#### [SELECTED TEXT]
####################
Alternatively, plaintiff argues that subsections (h)(2) of the contracts support reformation of the contracts. Specifically, plaintiff maintains that because PPI “Code No. 10, Commodity Steel” simply did not exist when these contracts were executed, the BLS, in effect, had “failed to publish” the code within the meaning of subsection (h)(2), thereby triggering the requirement for negotiation by the parties of a substitute index and, if no agreement is reached, handling of the matter under the disputes clause of the contract. Plaintiff contends, further, that the application of subsection (h)(2) in these circumstances is in consonance with the broad language and general remedial purpose of that subsection since the specified PPI code was erroneous. Thus, plaintiff urges that reformation is required either under subsection (h)(2) or the Beta Systems decision.
Next, plaintiff contends that even if the 180 day provision is a time-bar, the time should be equitably tolled until the proper PPI code can be established by this court since the Government was responsible for a latent ambiguity in the contracts and, after discovering its error in stating the PPI code, defendant withheld its superior knowledge of its error from plaintiff. Plaintiff reasons that it was impossible for it to determine whether it had a claim for any amount before it had an accurate code upon which to base its calculations. Thus, says plaintiff, only after receiving the proper code could it compute the proper amount due it and file a certified claim for a sum certain under the Contract Disputes Act.
####################
#### [INFORMATION PROVIDED]
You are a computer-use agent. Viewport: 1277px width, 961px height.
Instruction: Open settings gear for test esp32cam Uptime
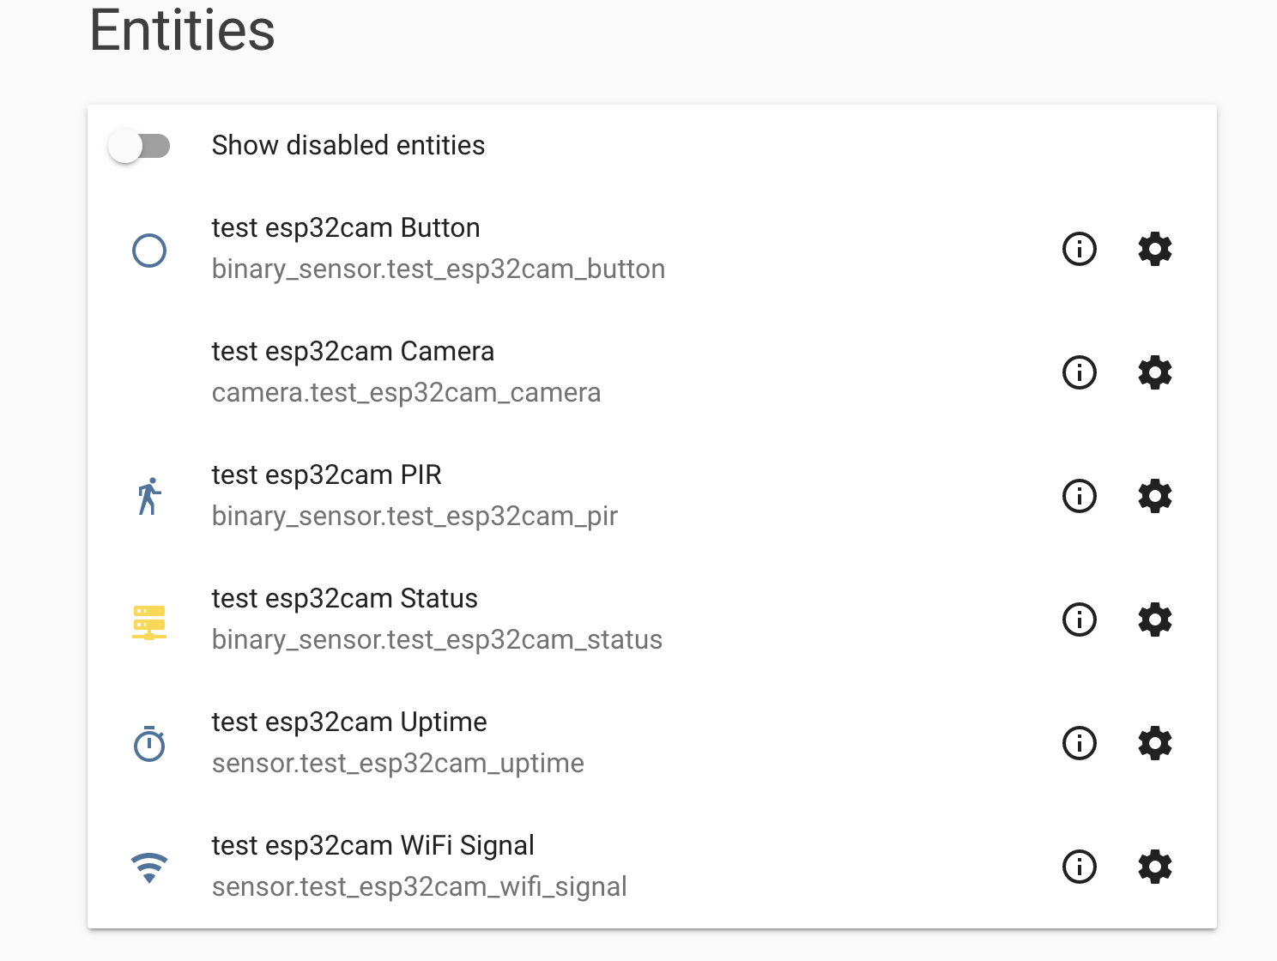pos(1155,743)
####################
#### [WORK TO BE COMPLETED]
In the passage on the contract dispute, list every distinct verb whose subject is the word "plaintiff."

#### [SOLUTION TO THIS EXERCISE]
argues, maintains, contends, urges, reasons, says